Além da moda internacional, um outro motivo explica o florescimento de uma indústria nacional: a bebida pode ser produzida a partir de qualquer destilado alcoólico de origem agrícola (como cereais e cana-de-açúcar) e muitos estão sendo produzidos em alambiques de cachaça e em destilarias já famosas, aproveitando o tempo ocioso entre as safras. O único ingrediente obrigatório na produção do gim são as bagas de zimbro, isso permite que se aproveite o que há ao redor para criar novos aromas e sabores, com a adição dos botânicos, como são chamadas as misturas de especiarias, ervas, flores e frutas. Os tipos e quantidades de botânicos a serem utilizados variam conforme o produtor.

Capa do livro Os Segredos do Gim

Aprova foi feita às cegas. Participaram dela José Osvaldo Amarante, autor do livro Os Segredos do Gim; Marcos Lee, sócio do Bar.; Mário Rodrigues, amante de gim e proprietário do Empório Frei Caneca; e Ale D’ Agostino, bartender e proprietário do bar Apothek.

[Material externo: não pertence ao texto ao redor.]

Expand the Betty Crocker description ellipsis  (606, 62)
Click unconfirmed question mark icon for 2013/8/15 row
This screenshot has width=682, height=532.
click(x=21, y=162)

Bartender Ale D’ Agostinho

 

PROVA DE GINS BRASILEIROS:

VIRGA
É produzido em alambiques de cobre em Pirassununga interior de SP. Tem entre seus idealizadores Felipe Januzzi, nome por trás do Mapa da Cachaça. A aguardente inclusive entra na receita junto com outros botânicos brasileiros. O resultado é um destilado que se afasta do sabor do gim tradicional. R$ 109 (750 ml) no site da marca.


SEAGER’S SILVER
A versão premium do único gim brasileiro que está no mercado há mais de 80 anos (sem prestígio), foi a campeã da prova. É o único gim feito industrialmente por aqui, mas isso não interfere na qualidade. Venceu pelo equilíbrio aromático. “Um gim com alma de gim”.  R$ 77 (750 ml) no Varanda.


TORQUAY
Grande surpresa na degustação foi o gim produzido pela destilaria Stoliskoff, de São Roque, que também faz cachaça e vodca. Tem aromas simples mas equilibrados e surpreende na boca. Um gim tradicional que vai bem em qualquer drinque. R$ 75 (750 ml) no Pão de Açúcar.


JUNGLE
Lançado há pouco menos de uma mês, é produzido em Camanducaia, Minas Gerais, em alambiques de cobre. Leva sete botânicos tradicionais na sua composição, mas é o zimbro que se destaca tanto no nariz como na boca, com toques florais. R$ 95 (750 ml) no site da marca.

BEG
Produzido em Campinas, já está na carta de alguns bares como o Le Jazz, mas chega às lojas nas próximas semanas. O aroma de álcool é predominante no nariz, mas na boca é bem equilibrado. A receita indica botânicos “exóticos” como cumaru e pacová,  porém o sabor marcante é dos cítricos. R$ 120 (750 ml)

DRACO
Lançado há pouco mais de um ano, este gim é produzido a partir de milho e sorgo em uma destilaria de Pirassununga, no interior de São Paulo. A receita é inspirada nos clássicos ingleses e leva botânicos tradicionais, como angélica e cardamomo. Tem aroma e sabor bem equilibrados, com final floral agradável. Um gim para vários usos. R$ 110 (750 ml) no Empório Frei Caneca

AMÁZZONI
A receita que conta com 11 botânicos é do bartender argentino radicado no Rio, Tato Giovannoni. É o primeiro artesanal produzido em uma destilaria exclusivamente de gim, no interior do Rio de Janeiro, da própria marca. Na boca, os botânicos não aparecem. Mas tem picância agradável. R$ 120 (750 ml) no ginclub.com.br

VITÓRIA RÉGIA
O único com selo de certificação de orgânico, este gim é produzido pela mesma destilaria da cachaça Yaguara. É elaborado a partir de cana-de-açúcar e conta com quatro botânicos, além do zimbro. Ainda assim, faltam aromas. Na boca, o sabor é marcado pelo excesso de álcool. R$ 80 (750 ml) no bebidasfamosas.com.br

ARAPURU
Criado por um eslovaco e com nome tupi-guarani, leva onze botânicos na receita, entre eles os brasileiros imbiriba, puxuri e pacová. No nariz e na boca o resultado é um pouco desequilibrado, com excesso de aromas que “estouram” na boca. Harmonizá-lo é desafiador. R$ 130 (750 ml) no site da marca

MINNA MARIE
Produzido por uma microdestilaria de cachaça, a Hof, de Serra Negra, esse gim chegou ao mercado há poucas semanas em duas versões, um tradicional e outra com passagem por barrica de carvalho americano. Em ambas as versões, o sabor é condimentado, marcado pelos botânicos, em especial o anis-estrelado. R$ 95 (750 ml) no  Bar G&T.